Oscar-nominated filmmaker Morgan Spurlock (Super Size Me) is selling out! Well – sort of. His latest documentary is entirely bankrolled by advertising and product placement. But that’s okay, because the film is all about the proliferation of branding, advertising and product placement in our society. So companies are actually paying him to expose their people and their products to potential ridicule. The movie’s tagline sums it up best: “He’s not selling out. He’s buying in.”

Spurlock is a kinder, gentler Michael Moore, which probably explains how he was able to convince companies to participate in the documentary despite its very transparent premise. Pom Wonderful (which resembles Hawaiian Punch for adults, but costs a lot more) poured out a million bucks for top billing in the title, thus the Pom Wonderful Presents: The Greatest Movie Ever Sold and frankly, they’re probably quite happy with the return on their investment. Kudos for their inclination to get in on the joke and reap the benefits of the buzz – but that doesn’t quite excuse the absurdity of it all. A million bucks aint exactly chump change to the susceptible, cash-strapped masses that represent the bulls-eye of the target demographic.

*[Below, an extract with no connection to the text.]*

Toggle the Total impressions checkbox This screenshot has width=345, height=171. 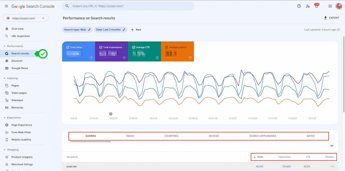tap(101, 47)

The documentary is entertaining and thought-provoking as it simultaneously mocks and exposes some of Hollywood’s worst-kept secrets about trade-outs and sponsorships in the entertainment industry. I’ve worked on a bunch of news and reality shows over the years that have had to sacrifice content in order to fulfill contracts that were negotiated by folks in ad sales and marketing. And I gotta tell ya – it sucks when you have to leave good ‘story’ on the cutting room floor so you can squeeze in the obligatory speech from a boring insurance rep who’s handing a $10,000 check to some newlyweds, or yet another shot of Chandon champagne being poured into a glass! But I digress… (though it is an issue that’s never really addressed in the doc and should be).

Spurlock negotiated final-cut approval for himself, so he didn’t have to sacrifice as much as the average producer might. Still, he does get the point across, and that’s a good thing. Hopefully it will generate some healthy debate about where to draw the line(s). Now take a swig of Pom Wonderful… and discuss.